Lamine Koné
20 Décembre 2003
Des artistes qui font dans la revendication au Burkina, cela s'est rarement vu.
Aussi, lorsque le 9 Décembre dernier, un écrit paru dans certains journaux de la place a fait état d'une pétition et d'une marche contre le Projet de soutien aux initiatives culturelles et décentralisées (PSIC), la chose n'a pas manqué de retenir l'attention de l'opinion publique nationale. En outre, il s'est remarqué qu'au nombre des signataires, figuraient de grands nom des milieux artistiques burkinabé. Il s'est aussi remarqué qu'à peine une heure après la marche des artistes sur le PSIC, la coordonnatrice nationale du projet, Mme Félicité Kaboré, se fendait d'une interview parue ensuite dans le quotidien " Le Pays " du 15 Décembre 2003, pour expliquer -ou justifier c'est selon- les missions et la démarche du projet qu'elle dirige. Que se passe-t-il réellement au PSCI ? Pourquoi des artistes ont-ils marché contre un projet qui en principe soutient leurs initiatives ? SAN FINNA s'est intéressé à la question.
UN PROJET MARQUE PAR UN PECHE ORIGINEL
Avant d'en arriver aux raisons présentes de cette crise, il faut remonter aux origines du PSIC. Ce projet connut son démarrage en février 2000 au Burkina Faso par un financement exclusif de l'Union Européenne. Il a pour principal objectif l'apport d'un soutien financier aux initiatives artistiques des acteurs du monde culturel. En 1999, un test de sélection d'un coordonnateur du projet fut lancé. Un jury mis en place à cet effet, fit le choix d'un des candidats pour diriger le projet.
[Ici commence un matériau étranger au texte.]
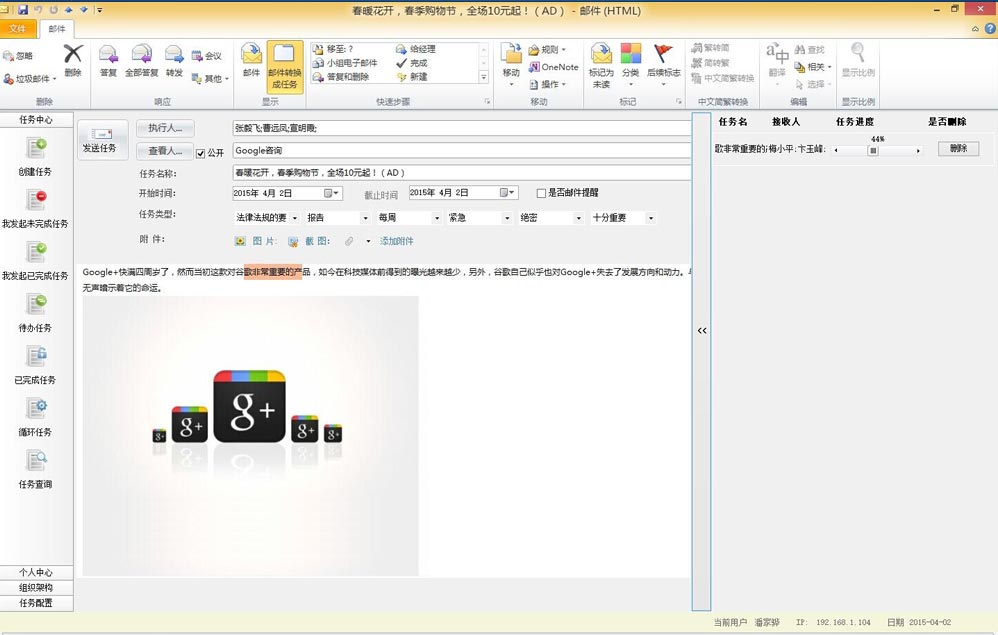Enable the 是否邮件提醒 checkbox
Mais ce choix se heurta au refus des autorités du ministère à l'époque qui jugeaient ce candidat insuffisamment marqué des couleurs du parti au pouvoir. Ce test fut annulé sans autre raison valable, et les précédents candidats simplement ignorés à l'organisation du test suivant. A l'époque, San Finna s'était ému de la situation et dénoncé cette procédure pour le moins non conforme. Le journal s'était interrogé sur les intentions qui pouvaient sous-tendre ce manque flagrant de transparence dans le choix du coordonnateur. Le PSIC est-il resté miné par le péché originel ? Toujours est-il que nombre d'observateurs par la suite n'ont pas manqué de s'inquiéter des options stratégiques que le projet adopta comme principes de fonctionnement.
Dans l'interview accordée au journal " Le Pays ", la coordonnatrice du projet, à une question sur son bilan, répondit que 127 projets sur 565 avaient été financés pour une enveloppe de 790 millions. Le problème est que le nombre de projets financés ne saurait tenir lieu de bilan. Il eût été plus instructif qu'elle se prononce sur la pertinence des dossiers financés. En effet, s'il est indéniable qu'un certains nombre d'artistes ont su tirer profit de leur financement, il n'est pas évident par contre qu'ils soient les plus nombreux. Pour beaucoup de bénéficiaires, les prêts accordés n'ont pas été utilisés dans le sens d'une pérennisation de leurs activités si bien qu'ils se retrouvent aujourd'hui à leur point de départ, en quête d'autres financements. Ce pourrait être le cas de cet artiste-musicien bien connu qui, non seulement n'a tiré aucun profit de son financement, mais en plus s'est retrouvé en prison, victime d'organisateurs trop cupides.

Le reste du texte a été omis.